“It’s so easy, easy/when everybody’s tryin’ to please me baby” are lyrics in Guns N’ Roses track , It’s So Easy, off their 1987 debut, Appetite for Destruction. Guns N’ Roses bassist Duff McKagan chose the track as the title for his 2011 autobiography, It’s So Easy: and other Lies, a remarkable and compelling work. There’s really no other album like Appetite for Destruction, an album that swooshes, and includes several huge hits you have to like at the least, including “Welcome to the Jungle,” “Paradise City,” and “Sweet Child O’ Mine.”
Guns N’ Roses smartly arranged writing credits for all five members, and though this was accurate, it did not stop other problems from arising. Though McKagan left Seattle in the early ‘80s to avoid the ubiquitous drug scene, drugs became a problem for the band – and McKagan. By the time of Use Your Illusion I and Use Your Illusion II, and then “The Spaghetti Incident?,” drugs were a really big problem. For McKagan, until drugs hurt his bass playing, he felt he could handle it. But then the drugs damaged his playing. His fingers cracked and bled from dehydration, he couldn’t keep in time. McKagan does not shy from talking about anything in It’s So Easy, and his fluid writing style added with this honesty makes for gripping reading. For his reading on Tuesday evening, which began with a cool slideshow of his interests and influences, McKagan picked an excellent selection from the book, perfect to share in the beautiful environment.
For Tuesday’s reading the Moore’s stage was decorated with lovely candelabras holding red, lit candles and a gorgeous chandelier. Bathed in mostly red light, wearing a drape style suit, McKagan connected with the audience in an intense way. He made eye contact, stood several times and got us clapping to the music. Oh, and he received many standing ovations. Talented musicians, including a string section, played softly along McKagan’s readings the songs “Patience,” “November Rain,” “Sweet Child O’ Mine,” “Paradise City,” and cover of Dylan’s “Knocking on Heaven’s Door.” McKagan read parts about his Seattle childhood, which happened fast with early shroom ingestion and young appearances at legendary punk spots such as Gorilla Gardens. When he moved to Los Angeles he eventually formed, along with Izzy Stradlin, Slash, Steven Adler, and Axl Rose, what would become Guns N’ Roses.
When McKagan read selections revealing how he coped with his drug addiction, how he felt horrible about being the sick one in the hospital while his mother was battling Parkinson’s, how he coped with becoming a good husband, father – a person – it was genuine. Audience members were hushed. Right before he read the part of his book dealing with his wife having their first child, he looked out at her with so much respect it was really moving.
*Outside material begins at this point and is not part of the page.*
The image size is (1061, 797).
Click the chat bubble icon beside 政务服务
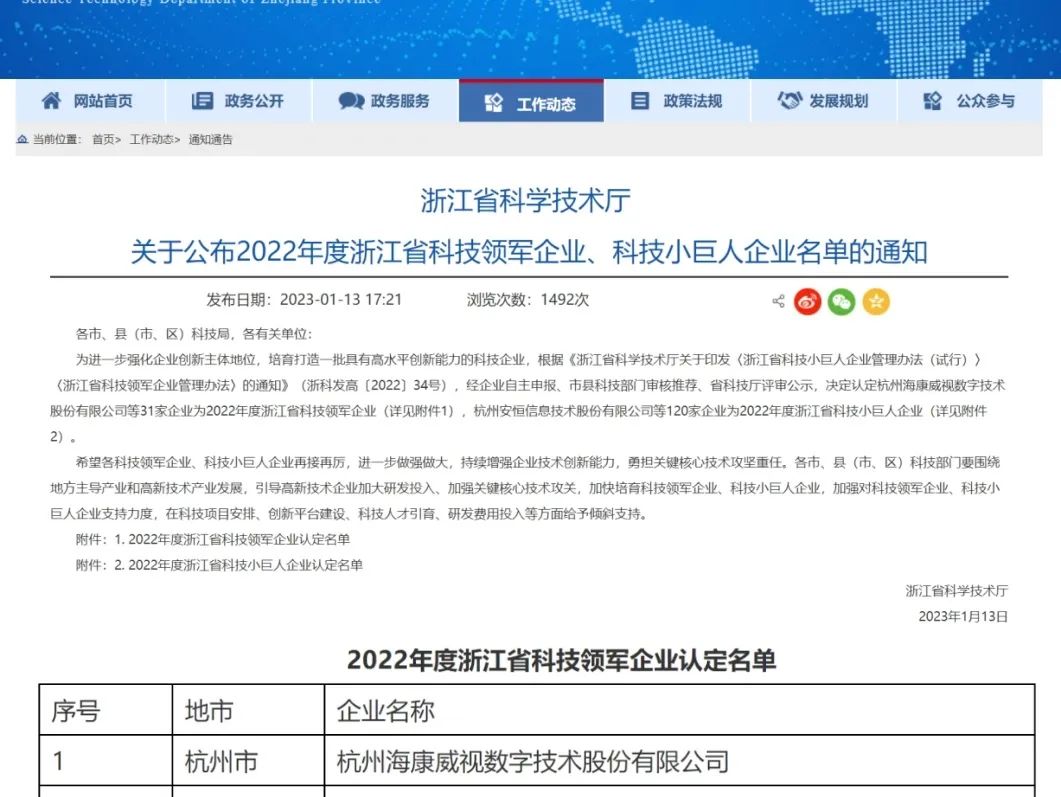point(351,101)
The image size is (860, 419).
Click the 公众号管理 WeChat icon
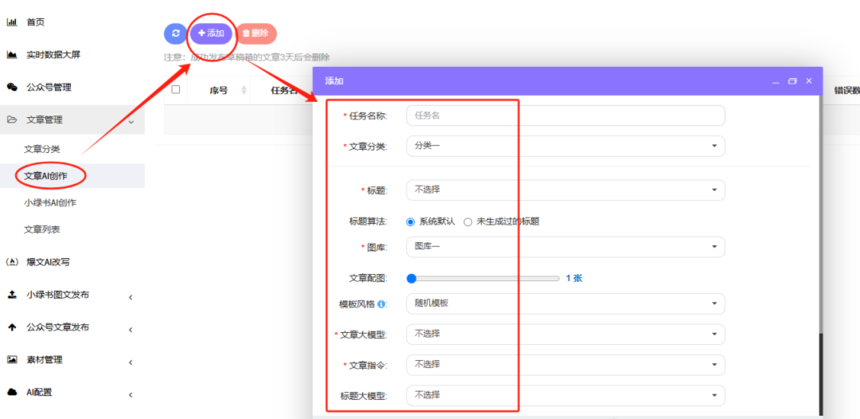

It was more as if a really cool guy was just up there sharing his life. Which is exactly how it was, and how he wanted it; he eschews being called a rock star.
In his book he talks about a Clash show he saw as a teenager, where the emphasis was on musicians and fans all being in this thing called music together. No fans. No musicians. Just music. Duff McKagan has formed or been in four other great bands since Guns N’ Roses, which, I think emphasizes how he is into music rather than just being known as a rock star, or “that guy from Guns N’ Roses.”